> **Assignment**:
The word "will" marks the lines to keep; find each one in the data and copy it.

> **Listed records**:

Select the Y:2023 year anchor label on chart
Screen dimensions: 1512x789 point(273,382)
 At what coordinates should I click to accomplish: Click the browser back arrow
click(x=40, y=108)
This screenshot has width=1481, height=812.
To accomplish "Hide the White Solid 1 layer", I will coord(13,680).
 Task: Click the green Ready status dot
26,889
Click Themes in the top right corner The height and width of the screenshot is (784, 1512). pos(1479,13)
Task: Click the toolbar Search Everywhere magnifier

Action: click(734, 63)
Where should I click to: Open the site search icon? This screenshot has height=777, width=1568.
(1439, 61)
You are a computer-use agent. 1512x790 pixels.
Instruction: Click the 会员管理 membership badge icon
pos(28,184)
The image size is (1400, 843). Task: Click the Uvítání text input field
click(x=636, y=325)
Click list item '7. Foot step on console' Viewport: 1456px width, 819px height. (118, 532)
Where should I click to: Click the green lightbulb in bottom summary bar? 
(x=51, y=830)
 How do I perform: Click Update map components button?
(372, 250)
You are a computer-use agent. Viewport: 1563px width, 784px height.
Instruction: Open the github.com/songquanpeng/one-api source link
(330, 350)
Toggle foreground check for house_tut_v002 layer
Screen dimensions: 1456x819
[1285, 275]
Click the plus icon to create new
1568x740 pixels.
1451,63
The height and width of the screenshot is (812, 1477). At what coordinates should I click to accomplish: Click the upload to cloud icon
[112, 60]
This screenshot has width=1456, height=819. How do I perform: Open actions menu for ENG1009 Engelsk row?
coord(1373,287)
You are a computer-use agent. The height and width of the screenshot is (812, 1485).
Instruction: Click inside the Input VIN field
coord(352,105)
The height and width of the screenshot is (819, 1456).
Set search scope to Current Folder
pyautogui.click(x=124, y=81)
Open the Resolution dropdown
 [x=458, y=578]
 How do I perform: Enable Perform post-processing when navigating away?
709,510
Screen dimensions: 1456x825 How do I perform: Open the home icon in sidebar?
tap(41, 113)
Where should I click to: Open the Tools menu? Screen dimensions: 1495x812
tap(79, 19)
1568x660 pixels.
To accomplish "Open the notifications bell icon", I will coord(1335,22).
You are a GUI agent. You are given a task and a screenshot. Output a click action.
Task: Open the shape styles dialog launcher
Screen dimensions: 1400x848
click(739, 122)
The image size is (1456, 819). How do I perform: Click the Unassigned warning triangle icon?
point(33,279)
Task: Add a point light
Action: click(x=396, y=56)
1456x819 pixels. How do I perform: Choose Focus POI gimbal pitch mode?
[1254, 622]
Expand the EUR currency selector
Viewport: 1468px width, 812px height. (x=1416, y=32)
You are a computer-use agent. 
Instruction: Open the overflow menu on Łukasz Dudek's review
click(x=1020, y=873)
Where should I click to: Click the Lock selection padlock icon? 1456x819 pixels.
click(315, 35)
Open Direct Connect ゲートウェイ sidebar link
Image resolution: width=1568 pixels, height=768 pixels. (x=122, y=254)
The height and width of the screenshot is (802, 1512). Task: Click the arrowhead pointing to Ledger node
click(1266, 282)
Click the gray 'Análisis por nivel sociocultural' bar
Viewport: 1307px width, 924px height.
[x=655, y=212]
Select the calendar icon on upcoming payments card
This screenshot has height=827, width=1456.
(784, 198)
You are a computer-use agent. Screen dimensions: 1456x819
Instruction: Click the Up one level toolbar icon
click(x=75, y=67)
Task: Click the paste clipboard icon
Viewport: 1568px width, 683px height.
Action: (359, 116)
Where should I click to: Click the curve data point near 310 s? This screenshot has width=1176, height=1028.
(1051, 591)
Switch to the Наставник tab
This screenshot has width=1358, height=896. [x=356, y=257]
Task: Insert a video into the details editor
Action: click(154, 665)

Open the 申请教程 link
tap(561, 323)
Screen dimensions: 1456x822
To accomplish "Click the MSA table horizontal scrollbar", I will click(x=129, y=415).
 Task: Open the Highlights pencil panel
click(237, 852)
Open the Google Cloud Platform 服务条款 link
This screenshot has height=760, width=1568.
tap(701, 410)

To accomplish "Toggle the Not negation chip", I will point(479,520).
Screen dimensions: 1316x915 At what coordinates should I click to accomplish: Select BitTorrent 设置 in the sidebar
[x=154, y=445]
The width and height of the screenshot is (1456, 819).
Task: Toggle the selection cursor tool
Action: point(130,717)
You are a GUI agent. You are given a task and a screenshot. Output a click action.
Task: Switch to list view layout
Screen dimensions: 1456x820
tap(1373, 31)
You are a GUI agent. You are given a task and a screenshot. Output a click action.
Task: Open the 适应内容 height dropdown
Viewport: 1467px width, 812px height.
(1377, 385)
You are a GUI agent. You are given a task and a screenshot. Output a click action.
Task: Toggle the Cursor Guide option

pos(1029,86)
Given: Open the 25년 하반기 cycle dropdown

> **Answer area**:
To accomplish "Hide the White Solid 1 layer", I will coord(13,680).
To accomplish "Open the notifications bell icon", I will coord(1335,22).
To accomplish "Click the MSA table horizontal scrollbar", I will click(x=129, y=415).
To accomplish "Toggle the Not negation chip", I will point(479,520).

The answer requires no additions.